SELECTION:

____

The decompression process includes following steps:
1. Combine `funct3` and `opcode` to form index for table look up.
2. Look up decompressor table to find an appropriate instruction decompressor.
3. In the decompressor, decode everything we need (like `rd`, `rs1`, `rs2`, `imm`, ...etc) and extend them if necessary, e.g. `rd = rd' & 0b1000`.
4. Encode to corresponding 32-bit instruction and return.
The decoding and encoding functions can be found in [`rvc_private.h`](https://github.com/kaeteyaruyo/rv32emu-next/blob/feature-RVC/rvc_private.h).
### Implemented Instruction List
I only implement the instructions that exist in RV32C. Instructions in RV32FC, RV64C and RV128C extension are ignored.
Some instructions' `funct3` and `opcode` value are identical, so we need to introduce another parsing function to distinguish them.
The decompressors can be found in [`rvc.c`](https://github.com/kaeteyaruyo/rv32emu-next/blob/feature-RVC/rvc.c).

____

ITEMS:
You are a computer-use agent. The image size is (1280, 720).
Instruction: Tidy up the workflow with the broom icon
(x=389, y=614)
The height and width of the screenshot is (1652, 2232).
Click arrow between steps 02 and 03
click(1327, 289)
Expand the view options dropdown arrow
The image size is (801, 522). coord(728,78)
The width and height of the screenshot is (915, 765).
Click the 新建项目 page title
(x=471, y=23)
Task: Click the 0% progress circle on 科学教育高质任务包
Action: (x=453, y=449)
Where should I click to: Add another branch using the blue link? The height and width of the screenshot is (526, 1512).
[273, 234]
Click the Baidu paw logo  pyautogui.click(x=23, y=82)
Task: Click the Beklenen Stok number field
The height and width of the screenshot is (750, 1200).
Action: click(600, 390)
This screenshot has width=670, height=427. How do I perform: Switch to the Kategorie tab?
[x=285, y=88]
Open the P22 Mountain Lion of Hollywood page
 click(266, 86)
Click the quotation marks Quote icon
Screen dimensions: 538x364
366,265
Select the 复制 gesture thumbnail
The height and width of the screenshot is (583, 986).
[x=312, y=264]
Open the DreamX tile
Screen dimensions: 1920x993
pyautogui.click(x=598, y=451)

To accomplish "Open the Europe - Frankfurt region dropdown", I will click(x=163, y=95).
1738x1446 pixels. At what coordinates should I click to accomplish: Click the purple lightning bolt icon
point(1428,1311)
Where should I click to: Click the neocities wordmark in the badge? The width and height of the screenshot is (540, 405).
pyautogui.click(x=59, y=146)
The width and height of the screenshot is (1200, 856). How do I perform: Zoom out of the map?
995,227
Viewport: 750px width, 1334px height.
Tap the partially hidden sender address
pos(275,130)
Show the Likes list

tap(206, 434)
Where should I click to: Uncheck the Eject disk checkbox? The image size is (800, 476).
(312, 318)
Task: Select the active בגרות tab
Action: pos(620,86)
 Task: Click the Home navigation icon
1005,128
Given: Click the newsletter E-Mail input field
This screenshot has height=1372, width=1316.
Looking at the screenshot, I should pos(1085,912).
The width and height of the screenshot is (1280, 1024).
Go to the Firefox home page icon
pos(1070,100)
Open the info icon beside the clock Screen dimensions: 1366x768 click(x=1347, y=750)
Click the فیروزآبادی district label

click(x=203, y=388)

____

YOUR TASKS:
[1] Name every instruction-set extension that the passage on RVC decompression says is ignored.
[2] Translate this sentence from the passage on RVC decompression into Spanish: "I only implement the instructions that exist in RV32C."
[3] Extend the passage on RVC instruction decompression with the next part.
The data has no part in this work.

ANSWERS PROVIDED:
[1] RV32FC, RV64C, and RV128C

[2] Solo implemento las instrucciones que existen en RV32C.

[3]
| `funct3` | `opcode` | RV32C inst. | RV32I inst. | RV32I format |
|-|-|-|-|-|
| 000 | 00 | C.ADDI4SPN | ADDI | I-type |
| 010 | 00 | C.LW | LW | I-type |
| 110 | 00 | C.SW | SW | S-type |
| 000 | 01 | C.NOP | NOP | I-type |
| 000 | 01 | C.ADDI | ADDI | I-type |
| 001 | 01 | C.JAL | JAL | J-type |
| 010 | 01 | C.LI | ADDI | I-type |
| 011 | 01 | C.ADDI16SP | ADDI | I-type |
| 011 | 01 | C.LUI | LUI | U-type |
| 100 | 01 | C.SRLI | SRLI | R-type |
| 100 | 01 | C.SRAI | SRAI | R-type |
| 100 | 01 | C.ANDI | ANDI | I-type |
| 100 | 01 | C.SUB | SUB | R-type |
| 100 | 01 | C.XOR | XOR | R-type |
| 100 | 01 | C.OR | OR | R-type |
| 100 | 01 | C.AND | AND | R-type |
| 101 | 01 | C.J | JAL | J-type |
| 110 | 01 | C.BEQZ | BEQ | B-type |
| 111 | 01 | C.BNEZ | BNE | B-type |
| 000 | 10 | C.SLLI | SLLI | R-type |
| 010 | 10 | C.LWSP | LW | I-type |
| 100 | 10 | C.JR | JALR | I-type |
| 100 | 10 | C.MV | ADD | R-type |
| 100 | 10 | C.EBREAK | EBREAK | I-type |
| 100 | 10 | C.JALR | JALR | I-type |
| 100 | 10 | C.ADD | ADD | R-type |
| 110 | 10 | C.SWSP | SW | S-type |
### Compliance Test Result
I use [RISC-V Compliance](https://github.com/riscv/riscv-compliance) test to check for the correctness of decompressor implementation. Except `C.EBREAK`, all the other instructions are passed the compliance tests.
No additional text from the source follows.